SEATTLE — Fed up with U.S. Supreme Court rulings that have unleashed a torrent of political spending by wealthy mega-donors, local activists in Seattle have launched an initiative campaign to amend the Constitution to reduce the influence of money on politics.

Initiative 1329 seeks to put Washington state on the record as favoring a constitutional amendment that would make it clear “corporations are not persons” and “money is not speech.”

The measure would have no binding authority, but would urge “immediate action” by the state’s congressional delegation to propose such an amendment.

Backers acknowledge I-1329 would be only a small step in the daunting national process required to amend the U.S. Constitution. Such amendments require a two-thirds vote in each house of Congress and ratification by three-quarters of the states.

But supporters hope grass-roots campaigns will spread to other states, creating the political will necessary for such a change.

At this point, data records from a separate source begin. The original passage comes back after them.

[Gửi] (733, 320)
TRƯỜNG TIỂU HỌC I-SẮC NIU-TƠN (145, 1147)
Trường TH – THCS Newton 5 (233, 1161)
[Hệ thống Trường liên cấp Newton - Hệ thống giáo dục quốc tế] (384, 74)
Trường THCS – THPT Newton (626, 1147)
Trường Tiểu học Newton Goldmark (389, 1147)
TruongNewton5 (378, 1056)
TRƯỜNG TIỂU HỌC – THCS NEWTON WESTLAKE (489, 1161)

“It’s not something we can throw our hands up about,” said former Seattle City Councilmember Jim Street. “If we say it’s hopeless, our political system in generations ahead is going to be dominated by money, not voters.”

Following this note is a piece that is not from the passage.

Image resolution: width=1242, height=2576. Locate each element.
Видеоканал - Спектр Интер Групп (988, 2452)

Similar initiatives have been approved by big majorities in Montana and Colorado. And legislatures in more than a dozen states have approved resolutions backing the effort, according to United for the People, a national coalition of groups supporting the constitutional amendment.

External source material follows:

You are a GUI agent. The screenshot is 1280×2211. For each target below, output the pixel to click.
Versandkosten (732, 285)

The Washington effort faces an uphill climb to make this year’s ballot.

I-1329 backers say they’ve gathered about 70,000 signatures to place the measure on the November ballot. To qualify, they need to turn in 246,372 valid signatures by July 3. The campaign now plans to use paid signature gathers to try to reach that mark, but it has struggled to raise money.

The campaign has raised about $33,000 and spent $8,800 of that, according to the state Public Disclosure Commission. The largest donation, of $1,327, came from David Bangs, an investor and former Microsoft manager from Issaquah, Wash.

Backers say a wealthy donor has pledged $50,000 toward the signature-gathering effort if the campaign raises an equal amount. The I-1329 campaign declined to reveal the name of the donor, but said his identity will be disclosed to the PDC once the money comes in.

The movement for a constitutional amendment is part of a national backlash against the Supreme Court’s 2010 Citizens United ruling and related decisions striking down various limits on campaign spending, declaring such restrictions violations of free-speech rights.

Those rulings have helped unleash unprecedented amounts of independent spending in political races, much of it through super PACs, which can raise unlimited sums of money.

During the 2012 election cycle, such spending tripled compared with 2008 and topped $1 billion for the first time, according to the Center for Responsive Politics.

The mega-rich have accounted for much of that explosion. In 2012, the donations of 1.4 million Americans in the presidential race were matched by 61 big donors who gave $285 million to super PACs, according to an analysis by liberal advocacy groups U.S. PIRG and Demos.

Much of the outcry against Citizens United has come from Democrats and liberal organizations. Initiative 1329 campaign manager Libby Carr acknowledged the campaign has yet to receive endorsements from Republican or conservative groups, but added “we are looking for them.”

A spokesman for a national group that supported the Citizens United decision said the proposed constitutional amendment backed by I-1329 is worrisome.

“Free speech is free speech,” said Joe Trotter, a spokesman for the Center for Competitive Politics, a nonprofit that fights campaign-finance regulations. “Once you limit the rich, what is to prevent everyone else from being restricted?”

The last amendment to the U.S. Constitution, the 27th, which restricted the power of Congress to raise its own pay, was ratified in 1992, more than 200 years after the first state approved it.